De retour chez lui, Abu-Lifiat pris un soin consciencieux à égarer tous ses animaux : poules, canards, chèvres, mulets, dindons, paons, chats et chevaux ; il ne conserva qu’un chameau balsamique qu’il enfourcha aussitôt. À peine sorti de la ville, il décida d’aller épuiser les connaissances d’une autre province et s’efforça de passer au plus vite à travers les faubourgs.

Un an et quelques jours plus tard, qui se souvient et qui s’en est soucié, le grand vizir confia à son sultan qu’un émissaire, qui n’était autre qu’Abu-Lifiat, désirait lui faire son rapport.
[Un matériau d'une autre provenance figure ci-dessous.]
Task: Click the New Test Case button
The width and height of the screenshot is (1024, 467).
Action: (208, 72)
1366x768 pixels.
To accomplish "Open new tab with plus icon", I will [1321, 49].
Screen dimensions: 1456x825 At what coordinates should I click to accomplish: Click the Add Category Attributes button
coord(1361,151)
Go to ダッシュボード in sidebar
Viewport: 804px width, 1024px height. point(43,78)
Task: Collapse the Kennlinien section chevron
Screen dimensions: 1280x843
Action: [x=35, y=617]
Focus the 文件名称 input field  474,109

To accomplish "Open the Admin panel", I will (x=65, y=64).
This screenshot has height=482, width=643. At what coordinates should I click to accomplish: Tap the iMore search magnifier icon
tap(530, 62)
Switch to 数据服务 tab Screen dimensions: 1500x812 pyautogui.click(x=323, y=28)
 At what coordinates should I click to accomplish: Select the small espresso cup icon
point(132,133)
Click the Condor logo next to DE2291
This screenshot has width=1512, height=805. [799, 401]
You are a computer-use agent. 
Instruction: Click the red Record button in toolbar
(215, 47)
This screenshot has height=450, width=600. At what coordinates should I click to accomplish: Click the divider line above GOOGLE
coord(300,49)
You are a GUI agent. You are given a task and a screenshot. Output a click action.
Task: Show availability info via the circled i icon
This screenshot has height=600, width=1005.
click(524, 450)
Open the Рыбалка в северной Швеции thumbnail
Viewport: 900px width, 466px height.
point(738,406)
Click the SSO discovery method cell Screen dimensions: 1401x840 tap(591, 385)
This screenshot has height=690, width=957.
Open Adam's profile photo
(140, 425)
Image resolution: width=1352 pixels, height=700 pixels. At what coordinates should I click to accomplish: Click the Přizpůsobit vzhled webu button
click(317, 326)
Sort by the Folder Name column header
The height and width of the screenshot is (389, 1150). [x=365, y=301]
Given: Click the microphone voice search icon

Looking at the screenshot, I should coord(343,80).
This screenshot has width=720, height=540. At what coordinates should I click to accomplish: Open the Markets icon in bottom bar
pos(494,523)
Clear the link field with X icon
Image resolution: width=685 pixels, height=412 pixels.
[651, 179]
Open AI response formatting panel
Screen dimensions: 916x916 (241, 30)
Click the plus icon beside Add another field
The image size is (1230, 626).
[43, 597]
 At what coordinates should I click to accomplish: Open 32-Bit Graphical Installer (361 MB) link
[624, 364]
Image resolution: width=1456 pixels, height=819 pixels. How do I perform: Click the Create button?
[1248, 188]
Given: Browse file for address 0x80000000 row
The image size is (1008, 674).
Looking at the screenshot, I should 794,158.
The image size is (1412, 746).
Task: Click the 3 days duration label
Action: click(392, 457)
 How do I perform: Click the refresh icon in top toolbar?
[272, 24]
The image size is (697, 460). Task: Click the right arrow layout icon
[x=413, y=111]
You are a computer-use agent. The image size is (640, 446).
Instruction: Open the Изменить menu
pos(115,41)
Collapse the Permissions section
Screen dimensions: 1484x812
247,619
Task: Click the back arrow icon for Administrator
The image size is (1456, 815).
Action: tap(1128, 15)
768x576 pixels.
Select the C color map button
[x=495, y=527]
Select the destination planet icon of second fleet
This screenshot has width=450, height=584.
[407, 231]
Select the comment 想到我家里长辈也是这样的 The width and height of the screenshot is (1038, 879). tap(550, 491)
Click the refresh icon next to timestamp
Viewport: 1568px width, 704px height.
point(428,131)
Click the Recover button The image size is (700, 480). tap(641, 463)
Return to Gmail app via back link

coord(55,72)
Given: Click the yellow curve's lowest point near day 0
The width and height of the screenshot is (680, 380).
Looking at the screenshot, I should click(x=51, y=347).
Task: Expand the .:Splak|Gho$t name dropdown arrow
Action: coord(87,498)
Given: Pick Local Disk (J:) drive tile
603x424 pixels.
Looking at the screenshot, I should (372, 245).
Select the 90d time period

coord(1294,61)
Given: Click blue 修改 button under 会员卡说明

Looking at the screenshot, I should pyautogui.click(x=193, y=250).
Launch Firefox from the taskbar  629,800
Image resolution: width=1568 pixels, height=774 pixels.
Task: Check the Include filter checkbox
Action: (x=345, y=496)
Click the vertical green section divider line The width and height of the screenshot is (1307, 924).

Lorsque Birhal-Massayât reconnu son fidèle serviteur, il lui demanda : « Te souviens-tu de la quête que je t’avais confiée et si oui, es-tu parvenu à lui mettre un nom ? ». Abu-Lifiat répondit fièrement qu’il avait parcouru et les livres et les lieux, qu’il avait consulté les doctes et les sommes et qu’il avait construit de la même manière rigoureuse et inlassable sa réputation et sa conclusion. « Il me semble, continua-t-il, que ce qui confère sa lucidité à chaque membre de chaque tribu que tu gouvernes réside dans la capacité à se souvenir du passé. » Tout en songeant distraitement que la lucidité est plutôt la mémoire du futur, Birhal-Massayât fit approcher un jeune homme qui figurait parmi les obscurs spectateurs de l’audience et le montra à Abu-Lifiat : « Vois cet astronome qui brille parmi mes savants comme l’étoile du septentrion. Digne héritier de leur savoir, respectueux des maîtres de leurs maîtres, il annonce cependant l’élaboration de son propre système et prétend relire la correction de celui que commit Ptolémée. Essaie de chercher encore. »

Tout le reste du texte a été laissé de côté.